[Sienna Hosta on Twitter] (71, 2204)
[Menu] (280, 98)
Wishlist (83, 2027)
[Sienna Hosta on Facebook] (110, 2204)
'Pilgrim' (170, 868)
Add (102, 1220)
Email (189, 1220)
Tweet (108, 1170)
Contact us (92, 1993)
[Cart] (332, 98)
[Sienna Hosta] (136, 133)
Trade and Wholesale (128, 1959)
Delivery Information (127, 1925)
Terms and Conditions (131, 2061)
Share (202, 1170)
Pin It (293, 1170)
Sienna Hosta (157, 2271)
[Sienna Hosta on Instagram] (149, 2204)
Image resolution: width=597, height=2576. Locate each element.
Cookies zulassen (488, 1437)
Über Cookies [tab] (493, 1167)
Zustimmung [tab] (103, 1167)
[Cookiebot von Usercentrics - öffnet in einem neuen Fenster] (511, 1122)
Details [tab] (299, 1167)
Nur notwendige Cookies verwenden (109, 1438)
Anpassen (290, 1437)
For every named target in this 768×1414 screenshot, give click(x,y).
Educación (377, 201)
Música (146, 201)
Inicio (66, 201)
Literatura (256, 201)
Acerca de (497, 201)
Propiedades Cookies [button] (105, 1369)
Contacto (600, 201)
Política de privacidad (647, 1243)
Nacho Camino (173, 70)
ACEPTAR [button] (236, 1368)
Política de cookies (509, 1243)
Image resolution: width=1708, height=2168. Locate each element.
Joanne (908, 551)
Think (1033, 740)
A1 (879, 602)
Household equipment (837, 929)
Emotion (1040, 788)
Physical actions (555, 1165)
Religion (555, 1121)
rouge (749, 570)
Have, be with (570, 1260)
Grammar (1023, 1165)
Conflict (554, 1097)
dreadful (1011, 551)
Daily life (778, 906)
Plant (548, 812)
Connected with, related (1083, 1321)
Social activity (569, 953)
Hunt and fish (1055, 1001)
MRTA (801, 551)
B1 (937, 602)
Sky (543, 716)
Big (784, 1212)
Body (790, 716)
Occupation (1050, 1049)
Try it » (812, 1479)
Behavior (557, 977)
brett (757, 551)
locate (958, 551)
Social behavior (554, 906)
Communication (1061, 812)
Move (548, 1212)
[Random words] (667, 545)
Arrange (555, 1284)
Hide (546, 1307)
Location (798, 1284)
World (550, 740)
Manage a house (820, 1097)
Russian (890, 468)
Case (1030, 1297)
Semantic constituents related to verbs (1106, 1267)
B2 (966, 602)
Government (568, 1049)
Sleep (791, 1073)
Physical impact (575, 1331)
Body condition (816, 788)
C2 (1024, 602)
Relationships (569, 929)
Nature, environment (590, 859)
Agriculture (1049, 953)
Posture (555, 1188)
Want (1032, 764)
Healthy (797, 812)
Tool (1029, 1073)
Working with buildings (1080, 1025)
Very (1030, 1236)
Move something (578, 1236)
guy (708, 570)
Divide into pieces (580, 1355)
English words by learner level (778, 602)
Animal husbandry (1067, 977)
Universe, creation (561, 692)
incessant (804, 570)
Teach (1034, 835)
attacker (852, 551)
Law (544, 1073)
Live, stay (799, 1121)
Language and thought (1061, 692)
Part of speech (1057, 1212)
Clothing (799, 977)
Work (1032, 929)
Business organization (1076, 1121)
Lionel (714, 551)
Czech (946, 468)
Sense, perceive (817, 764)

▶ EXERCISE INSTRUCTIONS: Please give an exact restatement of only the lines from the beginning of the material above to the line with "Sienna Hosta (157, 2271)", inclusive.

▶ ANSWER SECTION:
[Sienna Hosta on Twitter] (71, 2204)
[Menu] (280, 98)
Wishlist (83, 2027)
[Sienna Hosta on Facebook] (110, 2204)
'Pilgrim' (170, 868)
Add (102, 1220)
Email (189, 1220)
Tweet (108, 1170)
Contact us (92, 1993)
[Cart] (332, 98)
[Sienna Hosta] (136, 133)
Trade and Wholesale (128, 1959)
Delivery Information (127, 1925)
Terms and Conditions (131, 2061)
Share (202, 1170)
Pin It (293, 1170)
Sienna Hosta (157, 2271)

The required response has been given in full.